WHAT THIS TASK INVOLVES:
Copy out the lines of the records below word for word, starting at the line containing "You are a computer-use" and ending at the end of the records. Leave the pictures out of your copy.

(Pointing records for screenshots and web pages)
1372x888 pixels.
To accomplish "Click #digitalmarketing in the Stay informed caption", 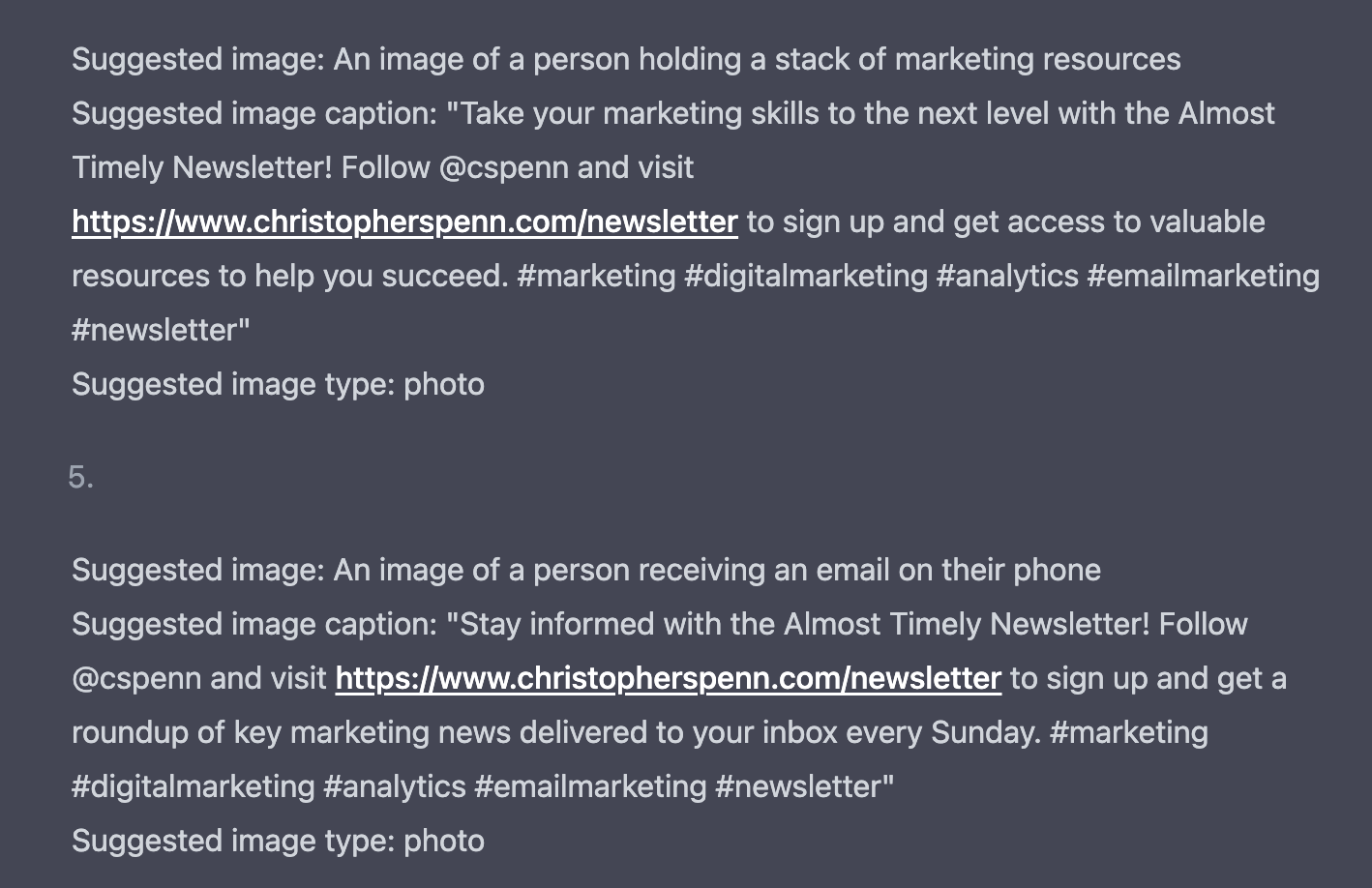I will (194, 787).
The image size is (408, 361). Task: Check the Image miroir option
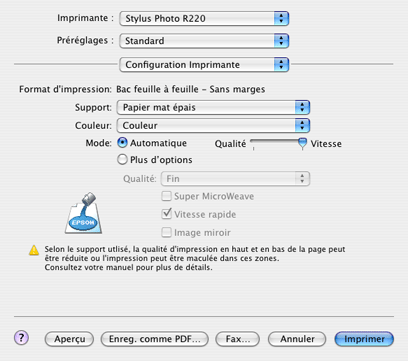click(166, 232)
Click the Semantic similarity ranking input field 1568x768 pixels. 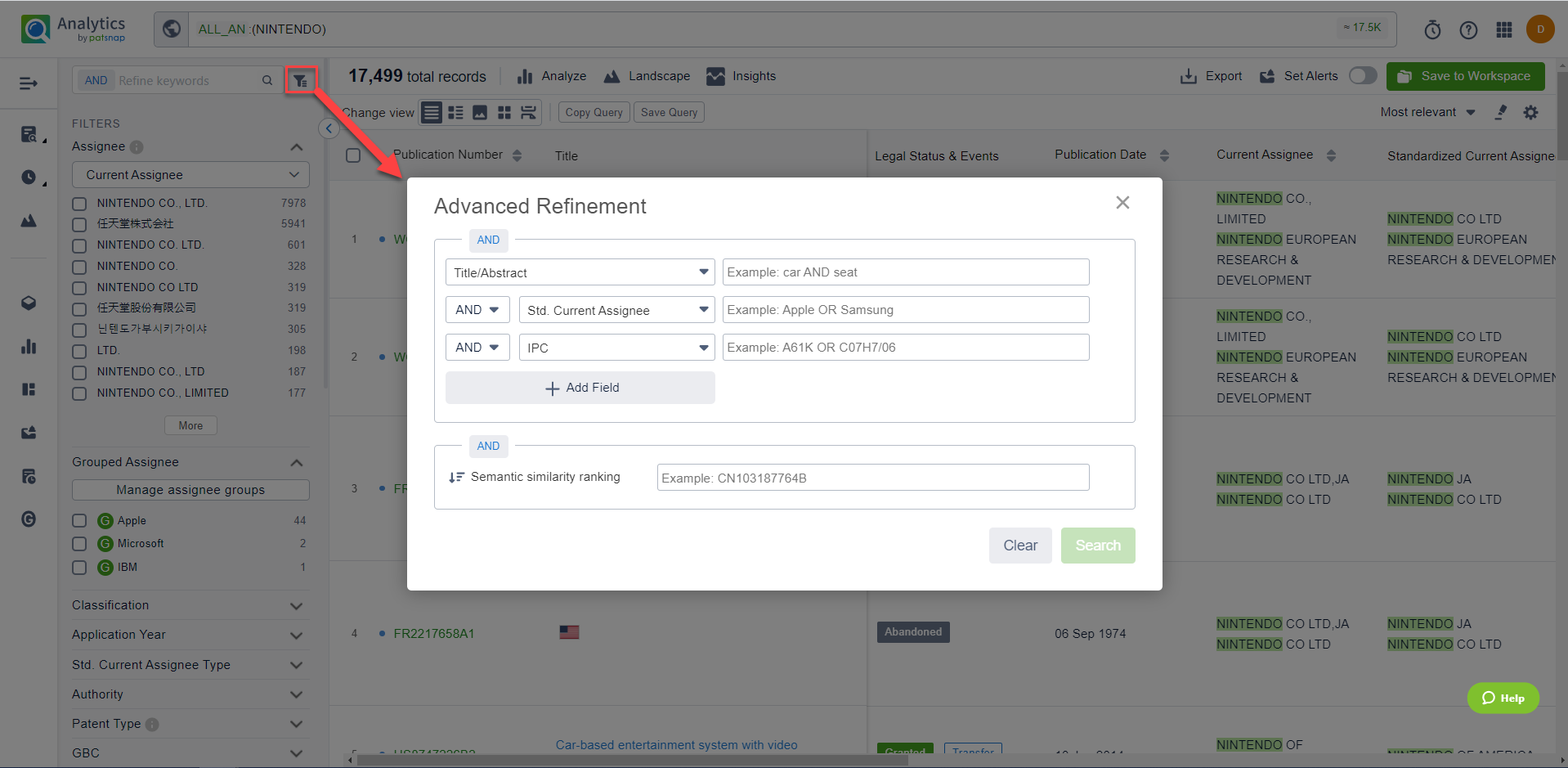(872, 478)
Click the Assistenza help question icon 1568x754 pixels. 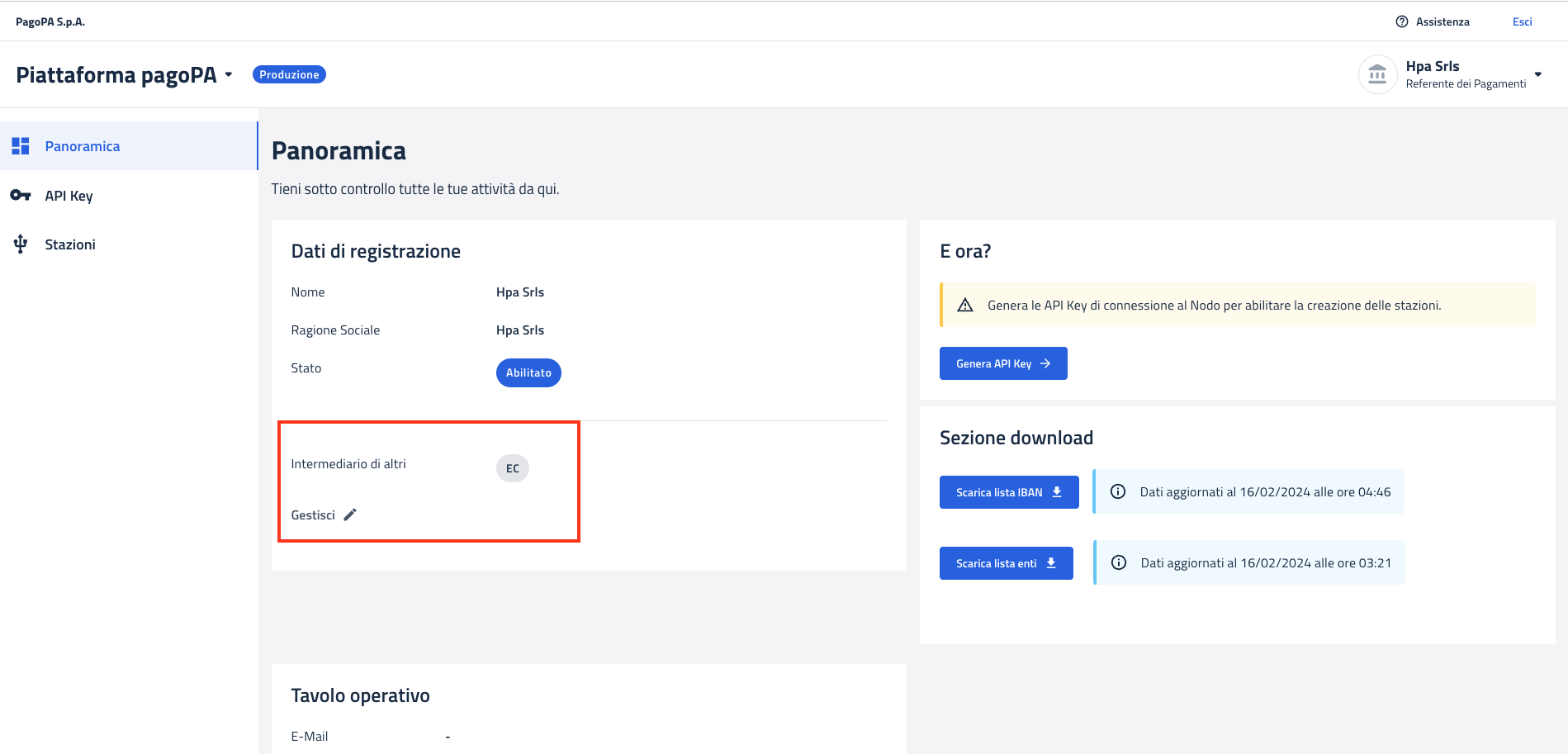point(1401,21)
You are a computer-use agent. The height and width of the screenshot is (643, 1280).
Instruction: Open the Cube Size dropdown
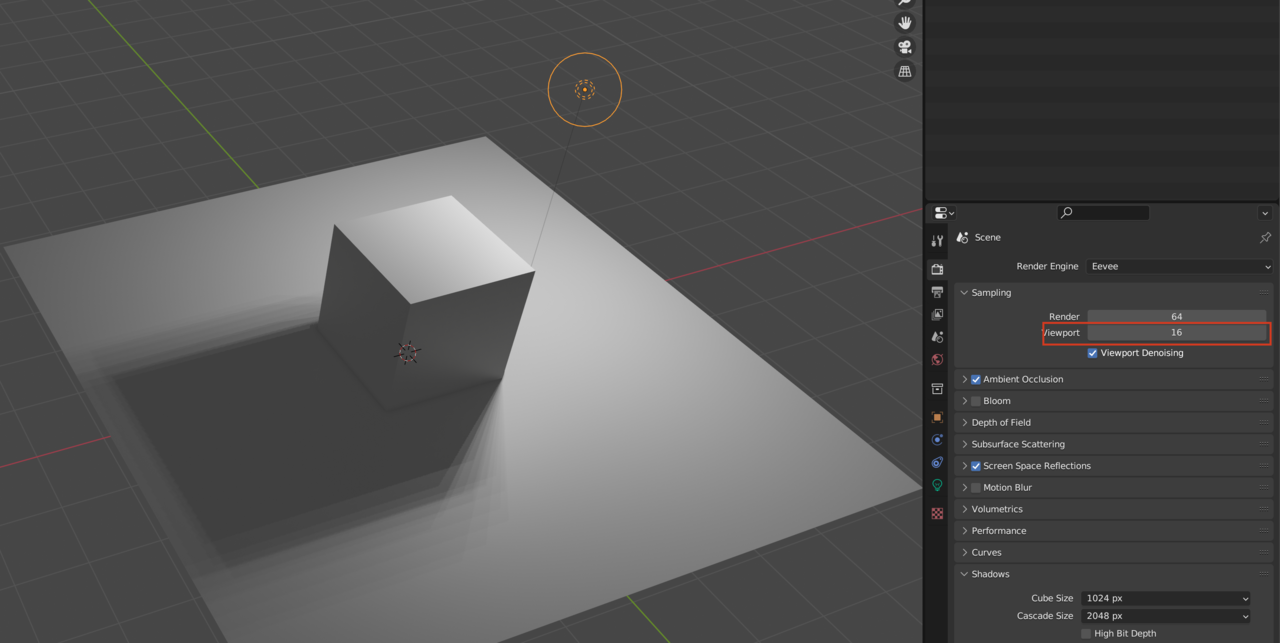1166,598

WRITTEN SOLUTION:
You are a computer-use agent. The height and width of the screenshot is (643, 1280).
Instruction: Open the Cube Size dropdown
1166,598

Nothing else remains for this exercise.